Distributions of SRS-Measured Autistic Traits in a Taiwanese Population of Children Aged 6-8 Years
Objectives: To examine the distributions and sex difference of SRS item scores by its five dimensions in a Taiwanese population of children aged 6-8 years.
Methods: Caregiver-reported SRS data were collected by an epidemiologic autism study conducted in Pingtung Taiwan. A total of 2891 primary caregivers completed the SRS for 1428 males and 1546 females. Children whose sex was not reported were excluded from this analysis. Distributions of mean item raw scores were examined by SRS domains and by child sex to describe the population-baseline, and those whose total raw scores were above the cut-point.

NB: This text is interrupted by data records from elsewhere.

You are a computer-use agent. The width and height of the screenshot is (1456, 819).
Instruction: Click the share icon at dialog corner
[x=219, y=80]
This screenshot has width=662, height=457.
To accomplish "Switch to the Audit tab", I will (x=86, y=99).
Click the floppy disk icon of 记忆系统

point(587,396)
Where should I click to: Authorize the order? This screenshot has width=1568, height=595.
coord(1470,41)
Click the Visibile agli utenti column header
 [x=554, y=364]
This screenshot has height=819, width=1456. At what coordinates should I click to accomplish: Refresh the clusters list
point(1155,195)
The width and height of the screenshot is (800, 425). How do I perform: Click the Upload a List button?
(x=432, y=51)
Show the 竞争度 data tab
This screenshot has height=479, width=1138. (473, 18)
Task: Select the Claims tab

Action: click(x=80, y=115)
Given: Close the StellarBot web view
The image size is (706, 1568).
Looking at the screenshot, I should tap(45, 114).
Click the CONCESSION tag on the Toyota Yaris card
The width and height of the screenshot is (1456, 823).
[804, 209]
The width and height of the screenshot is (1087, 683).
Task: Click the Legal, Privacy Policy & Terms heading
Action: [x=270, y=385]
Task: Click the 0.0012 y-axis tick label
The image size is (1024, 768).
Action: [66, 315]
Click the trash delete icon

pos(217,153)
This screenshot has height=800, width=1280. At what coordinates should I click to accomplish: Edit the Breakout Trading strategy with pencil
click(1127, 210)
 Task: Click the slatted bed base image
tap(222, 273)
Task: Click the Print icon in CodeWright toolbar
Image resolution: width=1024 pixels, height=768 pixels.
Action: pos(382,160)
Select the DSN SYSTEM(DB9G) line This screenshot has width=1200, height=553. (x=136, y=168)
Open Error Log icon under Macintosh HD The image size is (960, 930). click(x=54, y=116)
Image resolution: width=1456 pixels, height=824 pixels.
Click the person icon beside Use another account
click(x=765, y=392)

As recommended in the literature, a raw score of >=70 in males and >=65 in females is a cut-point that provides evidence for the presence of an ASD in Western countries. Of all the included participants, 172 males and 185 females met these recommended cut-points. T-tests were conducted to compare the mean item raw scores between males and females.
Results: As expected, males were rated with higher raw scores on the majority of SRS items (55 out of 65) compared to females in the general population. Significant sex differences were observed for the majority of items in the domains of Social Awareness, Social Communication, and Autistic Mannerisms (AM). Similar score distribution patterns were shown among children who met the recommended cut-points. Notably, the magnitude of item score differences between males and females who met the cut-point is particularly paramount in the AM domain, being between 3 to 4 times that of sex differences in the general population.
Conclusions: Our findings indicate male children in this Taiwanese population have higher item SRS scores than female children, in the general population and in those at high risk of ASD. Higher SRS scores in males have been reported in clinical-based studies, our findings are the first to confirm such a distribution in the general population. We found that sex differences particularly stand out in the AM domain, in both the general population and in children at high risk of ASD. AM may play a key role in interpreting the sex disparity of ASD diagnoses. As there are no autism epidemiologic studies of this kind, our study provides first insights on how autistic traits are distributed in general populations (population baseline) and in those at high risk of ASD.